Estou morando nos EUA e há muita coisa acontecendo com o Black Lives Matter. Você falaria sobre a desigualdade que vê, quando se trata de como essas questões globais são tratadas?

Essa desigualdade, é claro, começa com o tipo de sistema em que estamos. É o sistema que precisa ser completamente destruído. Porque se continuarmos nesse tipo de sistema, veremos continuamente as desigualdades e veremos as pessoas mais afetadas sendo continuamente traumatizadas, continuamente destruídas e deixadas sem nada. Com relação ao Black Lives Matter, quando eu descobri isso, foi muito, muito comovente e muito perturbador pensar que realmente existem pessoas por aí que estão sofrendo ações terríveis e terríveis de racismo. É algo que experimentei até certo ponto, mas não foi tão profundo quanto o que está acontecendo nos Estados Unidos. Lembro que, em janeiro, eu fui cortada de uma foto com outros ativistas climáticos, e para mim isso era uma forma de racismo, e parecia que eu tinha sido roubada do meu espaço. E eu não fui a primeira. Isso vai acontecer continuamente, a menos que você ponha fim a um sistema que promove o salvadorismo dos brancos. Se não abordarmos a questão da justiça racial, não conseguiremos obter justiça climática. Portanto, todo ativista climático deveria advogar pela justiça racial porque, se a justiça climática não envolver as comunidades mais afetadas, não será justiça.

Existem maneiras pelas quais precisamos mudar nossos sistemas educacionais ou maneiras pelas quais podemos educar as pessoas sobre a África?
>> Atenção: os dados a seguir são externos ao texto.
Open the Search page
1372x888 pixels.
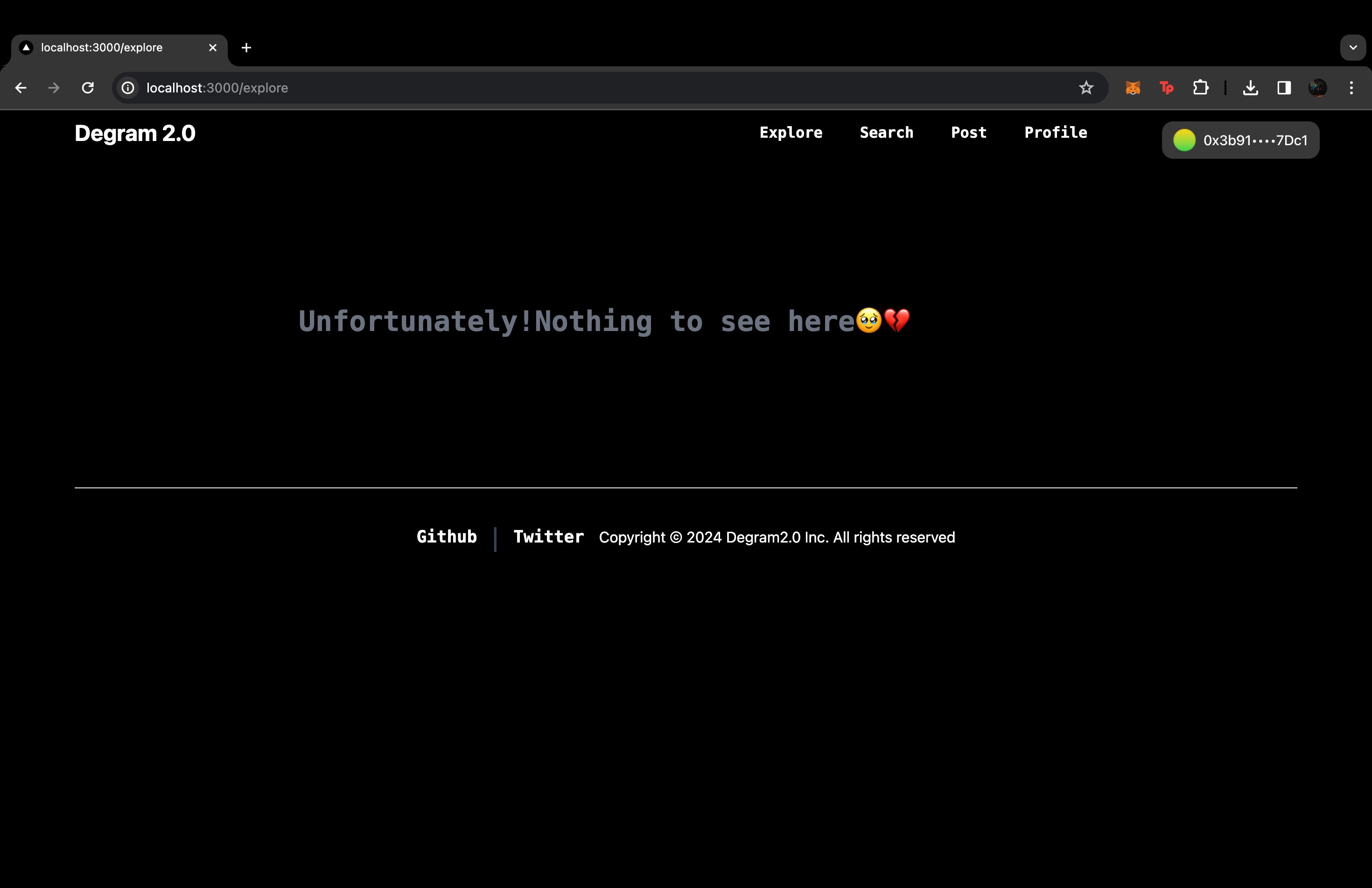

Eu acho que o que as pessoas realmente precisam entender primeiro é que a África não é apenas um país. Na verdade, é um continente com 54 países. Lembro-me da história que aprendemos [na escola], e falava muito de escravidão e tudo isso. Eu acho que é uma narrativa que precisa mudar. Não precisamos aprender sobre toda essa crueldade pela qual nosso pessoal passou, porque para mim isso diminui completamente seu valor como pessoa. Penso que as crianças africanas ou quaisquer outras crianças devem ser informadas sobre o poder que existe na África. O continente africano não é apenas sobre a história da escravidão. É sobre os jovens que cresceram e se tornaram médicos, que se tornaram profissionais em suas próprias carreiras. A outra coisa que eles precisam saber: que quando uma voz africana fala, isso é realmente um assunto importante, porque há muito tempo temos poucas vozes saindo do continente africano que são amplificadas. Mas [muitos outros] nunca têm chance de suas histórias serem ouvidas. Pessoalmente, acredito que toda pessoa que exige justiça ou advoga mudanças na comunidade, tem uma história para contar. E acredito que a história deles tem uma solução a dar. As pessoas precisam entender que o povo africano tem soluções que mudarão o mundo.